• _AIM OF THE TASK_
From the line with "[Condividi via email] (73, 403)" through the line with "October 2019 (33, 1879)", repeat the entries verbatim, both end lines included, and add nothing.

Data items
□ □ □ □ □ □ □
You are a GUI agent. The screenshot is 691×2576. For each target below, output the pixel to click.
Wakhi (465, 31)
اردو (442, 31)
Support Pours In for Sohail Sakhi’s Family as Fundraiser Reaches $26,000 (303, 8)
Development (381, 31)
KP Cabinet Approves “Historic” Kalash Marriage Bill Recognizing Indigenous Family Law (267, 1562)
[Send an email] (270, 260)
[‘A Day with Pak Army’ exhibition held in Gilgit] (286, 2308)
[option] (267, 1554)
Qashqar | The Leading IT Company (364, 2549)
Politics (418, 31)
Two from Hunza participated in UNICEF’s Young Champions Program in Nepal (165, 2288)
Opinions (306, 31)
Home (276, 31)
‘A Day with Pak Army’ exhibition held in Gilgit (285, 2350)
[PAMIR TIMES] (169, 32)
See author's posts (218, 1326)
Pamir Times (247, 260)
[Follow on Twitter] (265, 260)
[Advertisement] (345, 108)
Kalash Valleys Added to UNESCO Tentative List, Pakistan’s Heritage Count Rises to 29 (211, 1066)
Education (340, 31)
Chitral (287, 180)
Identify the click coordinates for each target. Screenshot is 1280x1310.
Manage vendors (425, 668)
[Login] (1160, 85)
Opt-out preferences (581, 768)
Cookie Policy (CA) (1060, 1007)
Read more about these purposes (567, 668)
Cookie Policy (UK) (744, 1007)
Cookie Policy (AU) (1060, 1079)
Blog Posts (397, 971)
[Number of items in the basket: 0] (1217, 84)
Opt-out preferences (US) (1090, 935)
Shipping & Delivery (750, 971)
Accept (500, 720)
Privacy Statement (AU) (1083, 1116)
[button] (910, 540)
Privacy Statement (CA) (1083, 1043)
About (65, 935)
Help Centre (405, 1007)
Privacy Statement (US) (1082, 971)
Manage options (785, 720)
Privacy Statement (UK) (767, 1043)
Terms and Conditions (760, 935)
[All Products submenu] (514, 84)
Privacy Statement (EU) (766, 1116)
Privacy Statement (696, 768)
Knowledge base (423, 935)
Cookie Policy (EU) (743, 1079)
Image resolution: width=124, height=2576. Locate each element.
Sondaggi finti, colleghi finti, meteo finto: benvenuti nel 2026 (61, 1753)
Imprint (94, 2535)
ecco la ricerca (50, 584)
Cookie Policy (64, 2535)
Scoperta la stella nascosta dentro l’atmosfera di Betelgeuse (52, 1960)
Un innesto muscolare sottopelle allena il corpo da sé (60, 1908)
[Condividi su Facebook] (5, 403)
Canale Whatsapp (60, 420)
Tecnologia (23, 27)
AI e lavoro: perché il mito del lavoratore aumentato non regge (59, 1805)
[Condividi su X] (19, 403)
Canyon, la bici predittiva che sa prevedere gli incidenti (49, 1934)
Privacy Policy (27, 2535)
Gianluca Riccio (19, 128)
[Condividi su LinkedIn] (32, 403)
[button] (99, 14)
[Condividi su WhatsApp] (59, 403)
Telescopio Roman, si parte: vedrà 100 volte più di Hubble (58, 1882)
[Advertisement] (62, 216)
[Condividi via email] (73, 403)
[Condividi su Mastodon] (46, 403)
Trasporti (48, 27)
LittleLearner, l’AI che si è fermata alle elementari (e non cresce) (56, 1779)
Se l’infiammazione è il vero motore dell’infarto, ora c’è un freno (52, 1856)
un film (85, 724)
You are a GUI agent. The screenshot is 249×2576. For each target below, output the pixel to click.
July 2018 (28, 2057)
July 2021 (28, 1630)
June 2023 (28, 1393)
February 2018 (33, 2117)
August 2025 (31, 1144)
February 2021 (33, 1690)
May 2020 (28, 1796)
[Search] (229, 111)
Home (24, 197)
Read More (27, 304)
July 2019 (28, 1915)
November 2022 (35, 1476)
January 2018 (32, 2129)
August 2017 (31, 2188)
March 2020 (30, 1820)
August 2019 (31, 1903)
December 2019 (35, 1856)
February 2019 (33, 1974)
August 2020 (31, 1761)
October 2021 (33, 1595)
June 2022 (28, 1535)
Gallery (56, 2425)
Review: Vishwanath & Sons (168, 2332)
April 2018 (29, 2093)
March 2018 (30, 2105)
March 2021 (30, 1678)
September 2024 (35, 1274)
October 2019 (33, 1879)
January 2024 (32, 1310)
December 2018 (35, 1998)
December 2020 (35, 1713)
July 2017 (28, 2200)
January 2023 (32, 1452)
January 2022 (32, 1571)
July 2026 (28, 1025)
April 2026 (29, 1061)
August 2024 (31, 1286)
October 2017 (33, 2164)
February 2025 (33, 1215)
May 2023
□ □ □ □ □ □ □
• _WRITTEN RESPONSE_
[Condividi via email] (73, 403)
[Condividi su Mastodon] (46, 403)
Trasporti (48, 27)
LittleLearner, l’AI che si è fermata alle elementari (e non cresce) (56, 1779)
Se l’infiammazione è il vero motore dell’infarto, ora c’è un freno (52, 1856)
un film (85, 724)
You are a GUI agent. The screenshot is 249×2576. For each target below, output the pixel to click.
July 2018 (28, 2057)
July 2021 (28, 1630)
June 2023 (28, 1393)
February 2018 (33, 2117)
August 2025 (31, 1144)
February 2021 (33, 1690)
May 2020 (28, 1796)
[Search] (229, 111)
Home (24, 197)
Read More (27, 304)
July 2019 (28, 1915)
November 2022 (35, 1476)
January 2018 (32, 2129)
August 2017 (31, 2188)
March 2020 (30, 1820)
August 2019 (31, 1903)
December 2019 (35, 1856)
February 2019 (33, 1974)
August 2020 (31, 1761)
October 2021 (33, 1595)
June 2022 (28, 1535)
Gallery (56, 2425)
Review: Vishwanath & Sons (168, 2332)
April 2018 (29, 2093)
March 2018 (30, 2105)
March 2021 (30, 1678)
September 2024 (35, 1274)
October 2019 (33, 1879)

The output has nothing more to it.